» **To be done**
Retype the items from the line with "This screenshot has height=796, width=1512." to the line with "The height and width of the screenshot is (720, 1280).", keeping every character unchanged.

(Lines of data)
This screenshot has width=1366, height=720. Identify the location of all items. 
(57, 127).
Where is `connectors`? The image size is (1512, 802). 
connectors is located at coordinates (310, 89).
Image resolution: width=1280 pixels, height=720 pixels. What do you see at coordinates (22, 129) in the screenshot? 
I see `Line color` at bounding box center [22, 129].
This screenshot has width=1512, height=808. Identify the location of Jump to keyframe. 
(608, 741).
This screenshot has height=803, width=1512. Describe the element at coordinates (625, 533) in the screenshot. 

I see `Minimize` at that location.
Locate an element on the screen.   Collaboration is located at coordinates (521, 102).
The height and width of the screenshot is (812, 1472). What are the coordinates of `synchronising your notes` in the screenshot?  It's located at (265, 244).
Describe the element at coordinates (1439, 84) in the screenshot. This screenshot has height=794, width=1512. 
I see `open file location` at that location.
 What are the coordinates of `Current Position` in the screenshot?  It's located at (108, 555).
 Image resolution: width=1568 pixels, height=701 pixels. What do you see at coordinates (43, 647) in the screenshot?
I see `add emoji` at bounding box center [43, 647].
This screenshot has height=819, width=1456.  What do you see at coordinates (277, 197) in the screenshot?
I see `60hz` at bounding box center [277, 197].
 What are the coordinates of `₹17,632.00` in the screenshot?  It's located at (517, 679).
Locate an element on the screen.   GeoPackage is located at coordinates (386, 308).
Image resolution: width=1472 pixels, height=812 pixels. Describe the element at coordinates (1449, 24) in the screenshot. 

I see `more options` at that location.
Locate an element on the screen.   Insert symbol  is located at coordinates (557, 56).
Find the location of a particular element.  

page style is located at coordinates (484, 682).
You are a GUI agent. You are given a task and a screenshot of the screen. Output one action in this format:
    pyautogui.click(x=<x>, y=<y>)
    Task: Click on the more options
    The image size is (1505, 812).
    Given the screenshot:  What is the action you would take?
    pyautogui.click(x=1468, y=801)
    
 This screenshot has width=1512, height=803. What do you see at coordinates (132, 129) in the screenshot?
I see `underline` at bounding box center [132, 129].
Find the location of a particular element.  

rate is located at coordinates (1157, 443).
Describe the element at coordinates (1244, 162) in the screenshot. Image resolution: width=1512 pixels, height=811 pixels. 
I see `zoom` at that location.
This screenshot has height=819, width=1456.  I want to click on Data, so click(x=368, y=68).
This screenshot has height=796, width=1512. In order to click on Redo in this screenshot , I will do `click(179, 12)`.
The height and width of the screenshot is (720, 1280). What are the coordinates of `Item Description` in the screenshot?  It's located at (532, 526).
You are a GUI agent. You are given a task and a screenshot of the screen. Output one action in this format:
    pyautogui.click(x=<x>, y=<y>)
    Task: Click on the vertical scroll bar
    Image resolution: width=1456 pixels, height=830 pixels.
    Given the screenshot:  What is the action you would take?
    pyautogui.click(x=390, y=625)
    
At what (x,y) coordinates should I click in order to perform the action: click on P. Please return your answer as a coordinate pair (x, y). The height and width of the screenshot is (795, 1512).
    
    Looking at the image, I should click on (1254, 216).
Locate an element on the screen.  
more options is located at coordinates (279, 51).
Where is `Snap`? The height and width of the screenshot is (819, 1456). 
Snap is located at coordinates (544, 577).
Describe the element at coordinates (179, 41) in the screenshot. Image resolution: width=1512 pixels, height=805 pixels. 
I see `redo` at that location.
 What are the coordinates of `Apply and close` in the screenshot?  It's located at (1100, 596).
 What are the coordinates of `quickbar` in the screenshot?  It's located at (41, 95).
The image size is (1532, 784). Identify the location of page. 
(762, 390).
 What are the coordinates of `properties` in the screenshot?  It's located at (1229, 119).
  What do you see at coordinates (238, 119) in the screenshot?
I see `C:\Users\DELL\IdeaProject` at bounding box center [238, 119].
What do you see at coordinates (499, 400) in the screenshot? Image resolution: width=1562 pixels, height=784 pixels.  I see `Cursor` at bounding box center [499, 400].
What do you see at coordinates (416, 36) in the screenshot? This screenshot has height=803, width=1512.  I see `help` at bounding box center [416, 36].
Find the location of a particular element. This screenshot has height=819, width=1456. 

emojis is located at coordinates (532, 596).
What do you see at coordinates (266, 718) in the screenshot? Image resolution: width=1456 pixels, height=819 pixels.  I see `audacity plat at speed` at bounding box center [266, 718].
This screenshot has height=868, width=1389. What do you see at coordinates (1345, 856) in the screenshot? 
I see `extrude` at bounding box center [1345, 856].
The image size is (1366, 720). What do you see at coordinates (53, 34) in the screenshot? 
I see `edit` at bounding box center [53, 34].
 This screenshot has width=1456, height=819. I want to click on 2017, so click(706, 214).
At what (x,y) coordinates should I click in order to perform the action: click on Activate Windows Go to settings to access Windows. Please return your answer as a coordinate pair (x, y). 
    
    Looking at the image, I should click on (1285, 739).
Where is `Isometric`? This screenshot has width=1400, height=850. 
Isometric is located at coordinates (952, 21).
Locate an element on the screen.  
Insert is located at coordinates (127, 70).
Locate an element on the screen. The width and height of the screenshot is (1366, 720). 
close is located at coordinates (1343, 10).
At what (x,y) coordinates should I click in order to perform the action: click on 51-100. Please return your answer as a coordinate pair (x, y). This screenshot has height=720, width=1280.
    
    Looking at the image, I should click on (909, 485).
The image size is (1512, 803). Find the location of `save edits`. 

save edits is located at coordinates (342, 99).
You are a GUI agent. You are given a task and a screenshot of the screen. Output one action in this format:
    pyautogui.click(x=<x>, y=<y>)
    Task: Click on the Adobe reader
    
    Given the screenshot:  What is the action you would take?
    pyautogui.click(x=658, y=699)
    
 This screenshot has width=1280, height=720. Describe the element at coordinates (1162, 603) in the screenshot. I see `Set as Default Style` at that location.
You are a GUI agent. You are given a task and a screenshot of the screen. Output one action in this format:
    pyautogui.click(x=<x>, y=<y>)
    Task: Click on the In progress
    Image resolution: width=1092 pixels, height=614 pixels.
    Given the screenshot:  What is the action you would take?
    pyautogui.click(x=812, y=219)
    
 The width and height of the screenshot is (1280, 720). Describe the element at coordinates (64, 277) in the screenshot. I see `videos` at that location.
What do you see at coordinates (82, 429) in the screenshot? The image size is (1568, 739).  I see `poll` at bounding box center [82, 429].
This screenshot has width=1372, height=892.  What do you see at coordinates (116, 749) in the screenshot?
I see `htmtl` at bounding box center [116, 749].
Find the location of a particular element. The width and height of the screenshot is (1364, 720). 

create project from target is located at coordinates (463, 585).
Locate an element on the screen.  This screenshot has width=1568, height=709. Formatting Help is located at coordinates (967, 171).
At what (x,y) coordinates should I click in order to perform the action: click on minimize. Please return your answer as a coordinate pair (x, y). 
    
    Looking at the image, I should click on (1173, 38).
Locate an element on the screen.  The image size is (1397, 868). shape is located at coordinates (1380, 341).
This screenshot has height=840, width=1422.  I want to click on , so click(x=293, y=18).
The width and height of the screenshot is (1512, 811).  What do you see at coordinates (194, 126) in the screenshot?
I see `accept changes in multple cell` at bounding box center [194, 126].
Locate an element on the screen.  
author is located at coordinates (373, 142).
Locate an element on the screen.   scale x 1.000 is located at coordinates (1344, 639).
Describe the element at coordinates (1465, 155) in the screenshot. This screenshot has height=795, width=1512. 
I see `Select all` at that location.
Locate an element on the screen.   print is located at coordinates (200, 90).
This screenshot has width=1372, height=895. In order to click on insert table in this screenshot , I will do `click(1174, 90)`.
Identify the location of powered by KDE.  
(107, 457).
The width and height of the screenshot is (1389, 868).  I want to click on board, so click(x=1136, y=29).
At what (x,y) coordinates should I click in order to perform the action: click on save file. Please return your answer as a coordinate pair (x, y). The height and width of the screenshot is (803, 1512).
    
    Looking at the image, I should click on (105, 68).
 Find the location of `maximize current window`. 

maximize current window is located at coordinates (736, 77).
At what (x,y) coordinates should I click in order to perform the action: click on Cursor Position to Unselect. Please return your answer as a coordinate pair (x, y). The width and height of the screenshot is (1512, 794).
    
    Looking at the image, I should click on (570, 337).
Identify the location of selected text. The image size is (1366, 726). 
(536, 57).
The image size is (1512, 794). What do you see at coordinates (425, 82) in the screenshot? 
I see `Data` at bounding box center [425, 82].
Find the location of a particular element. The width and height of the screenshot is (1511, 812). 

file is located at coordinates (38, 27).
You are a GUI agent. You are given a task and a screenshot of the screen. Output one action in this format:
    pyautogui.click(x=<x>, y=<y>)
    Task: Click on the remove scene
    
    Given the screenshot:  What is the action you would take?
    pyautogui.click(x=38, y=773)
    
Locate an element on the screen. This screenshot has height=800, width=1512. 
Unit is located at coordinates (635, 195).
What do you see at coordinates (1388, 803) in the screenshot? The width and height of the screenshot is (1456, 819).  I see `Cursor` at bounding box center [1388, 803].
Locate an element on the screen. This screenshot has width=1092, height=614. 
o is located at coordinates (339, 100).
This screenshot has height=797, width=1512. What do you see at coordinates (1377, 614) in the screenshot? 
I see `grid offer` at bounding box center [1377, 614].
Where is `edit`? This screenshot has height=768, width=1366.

» **Solution**
This screenshot has height=796, width=1512. In order to click on Redo in this screenshot , I will do `click(179, 12)`.
The height and width of the screenshot is (720, 1280). What are the coordinates of `Item Description` in the screenshot?  It's located at (532, 526).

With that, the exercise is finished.